Location
- 803 Sharon Avenue East Moses Lake, Washington, United States 47°06′43″N 119°15′57″W﻿ / ﻿47.11194°N 119.26583°W

Information
- Type: Public, Coeducational
- Established: 1924
- School district: Moses Lake School District
- Principal: Sheila Kries
- Teaching staff: 83.30 (FTE)
- Enrollment: 1,979 (2023–2024)
- Student to teacher ratio: 23.76
- Colors: Maroon and Gold
- Athletics conference: Big 9 4A
- Mascot: Mavericks
- Rivals: Eastmont High School Wenatchee High School
- Yearbook: The Lake
- Website: mlhs.mlsd161.org

= Moses Lake High School =

Public high school in Moses Lake, Washington

Moses Lake High School is a public high school in Moses Lake, Washington serving 2,375 students in grades 9–12. Moses Lake School District operates the school.

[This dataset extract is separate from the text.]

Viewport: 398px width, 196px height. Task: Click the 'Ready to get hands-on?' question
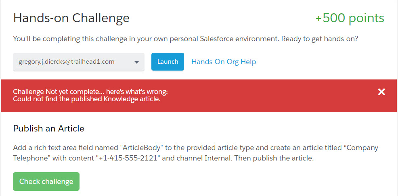coord(320,39)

The current principal is Sheila Kries.

The district (of which this is the sole comprehensive high school) includes Moses Lake, Cascade Valley, Moses Lake North, and Wheeler.

==Demographics==
42% of those who attend the high school are white, while 51.4% are Hispanic. 1.4% are black, 1.2% are Asian or Pacific Islander, 0.2% are American Indian or Alaska native, and 3.6% are of two or more races.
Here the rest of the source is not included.